The U.S. Supreme Court will gavel back into session Monday after the summer recess.
The justices have agreed to hear 34 cases so far, including cases involving the First Amendment and Second Amendment to the Constitution. On Friday, the court added 12 cases to the list.
One of the first cases will be a challenge to the growing administrative state, involving the constitutionality of the Consumer Financial Protection Bureau and how it is funded.
In that case, the Fifth Circuit Court of Appeals ruled that the CFPB’s funding mechanism violates the Appropriations Clause of the U.S. Constitution. It vacated the bureau’s payday lending rule.
On Wednesday, the court will hear the case from a disabled person who sued hotels that she never even visited and was never likely to visit for failing to provide disabled accommodations information on their websites. The plaintiff, Deborah Laufer, sued Acheson Hotels for failing to make it clear whether the hotel was accessible, as required by the Americans With Disabilities Act.
At issue is a new tactic by the disabilities rights community, including the ACLU, that uses “testers” to scour the internet for violations of the Americans With Disabilities Act, when they clearly never intended to use the services.
In the First Amendment cases that will be heard, the justices will be asked to decide if conservatives can be discriminated against by social media and technology companies, as they currently are.
The Texas Legislature passed a law that bars social media companies with at least 50 million users from blocking, removing, or demonetizing content based on a user’s political views. In Florida, the Stop Social Media Censorship Act, S.B. 7072, outlaws the banning of candidates and journalistic enterprise from being able to use social media platforms.

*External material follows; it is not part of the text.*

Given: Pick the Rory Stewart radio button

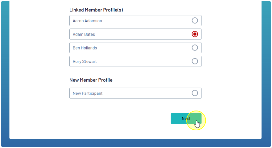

The tech companies appealed the law in Texas, saying that it violates the First Amendment right of these companies to determine what speech appears on their platforms. The Fifth Circuit Court of Appeals upheld the Texas law, which was then appealed to the Supreme Court by the social media companies.
In Florida, the 11th Circuit Court of Appeals blocked S.B. 7072, and the state appealed it to the Supreme Court.
Another social media case involves whether elected officials can block users from viewing or interacting with their social media accounts. In O’Connor-Ratcliff v. Garnier, the question is whether there is a First Amendment violation if an official blocks someone from the official’s personal social media account that typically has content related to their office and policy matters.
In the Second Amendment case to be heard Nov. 7, the question in U.S. v. Rahimi is whether a law that bans people who are under restraining orders due to domestic violence convictions from owning firearms violates the Second Amendment.